- Assigned task A
In the stepchildren estate article, retype the text from "The Significant Role" up to and including "well as spouses.".
- Assigned task B
According to the stepchildren estate article, which section of the Wills Estate and Succession Act is quoted?
- Assigned task C
Proceed with the stepchildren estate article from where it stops.

- Supplied passage

== Segment start ==

BC Estate Litigation – “Stepped Out”
BC Wills & Estate Planning for Stepchildren & Stepparents
It is a well-known fact that a large percentage of relationships in Canada eventually breakdown. Despite the difficulties and challenges that divorce places on a family, a positive circumstance that can arise is the subsequent creation of new blended families featuring step children, or bonus children.
The Significant Role Stepparents Have
As blended families become increasingly more common, whether as a result of a relationship breakdown or the death of a biological parent, some Canadian legislation does not recognize the meaningful and significant role that step parents have in the lives of their step children. A key example of this is in the case of the new Wills Estate and Succession Act (WESA) which limits the rights to vary a will to natural and adopted children as well as spouses.
Section 60 of WESA states the following:
Despite any law or enactment to the contrary, if a will-maker dies leaving a will that does not, in the court’s opinion, make adequate provision for the proper maintenance and support of the will-maker’s spouse or children, the court may, in a proceeding by or on behalf of the spouse or children, order that the provision that it thinks adequate, just and equitable in the circumstances be made out of the will-maker’s estate for the spouse or children.

== Segment end ==

- Collected data
== Segment start ==

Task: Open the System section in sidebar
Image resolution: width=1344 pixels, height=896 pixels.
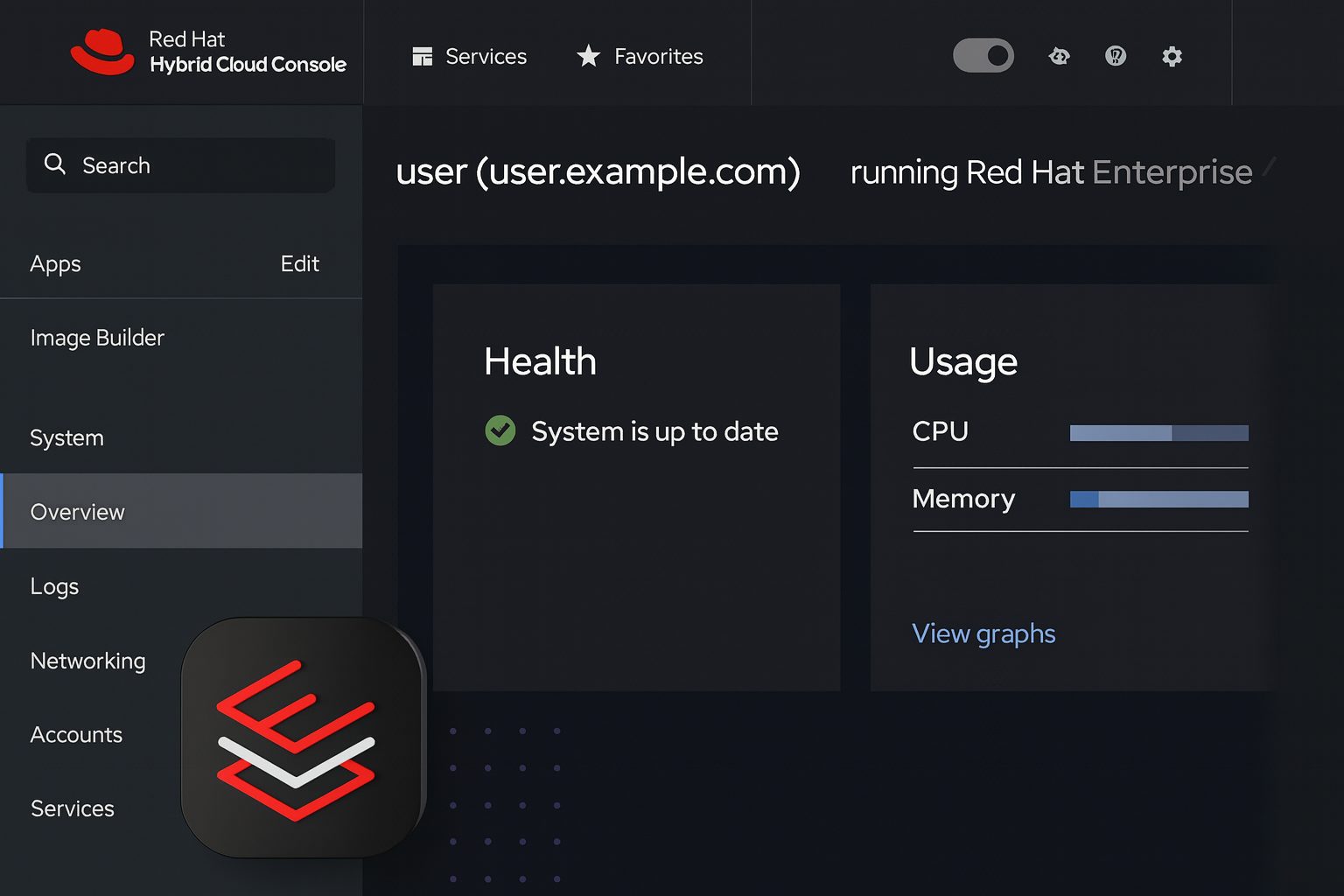Action: 66,438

== Segment end ==

- Response area A
The Significant Role Stepparents Have
As blended families become increasingly more common, whether as a result of a relationship breakdown or the death of a biological parent, some Canadian legislation does not recognize the meaningful and significant role that step parents have in the lives of their step children. A key example of this is in the case of the new Wills Estate and Succession Act (WESA) which limits the rights to vary a will to natural and adopted children as well as spouses.

- Response area B
Section 60

- Response area C
What this means is that if a child has not been legally adopted by their step parent, they will have no recourse under WESA to apply for a variation of the will.
Adopted Children Left Out of the Will
This is particularly troubling when children have been raised by their step parents but can find themselves left out of any estate distribution that comes as a result of a wills variation application. It is possible to imagine a situation where a biological child with no relationship to their biological parent benefits from a wills variation application while the step child, who may have cared for their step parent during a serious illness prior to death is left out of the estate. The legislation provides no recourse for the step child even though they may have played a much larger role in caring for the testator.
Wills & Estate Planning Lawyers
It is critical that testators consider specifically including their step children when making estate plans to ensure that no step child is disinherited and left with no legal recourse.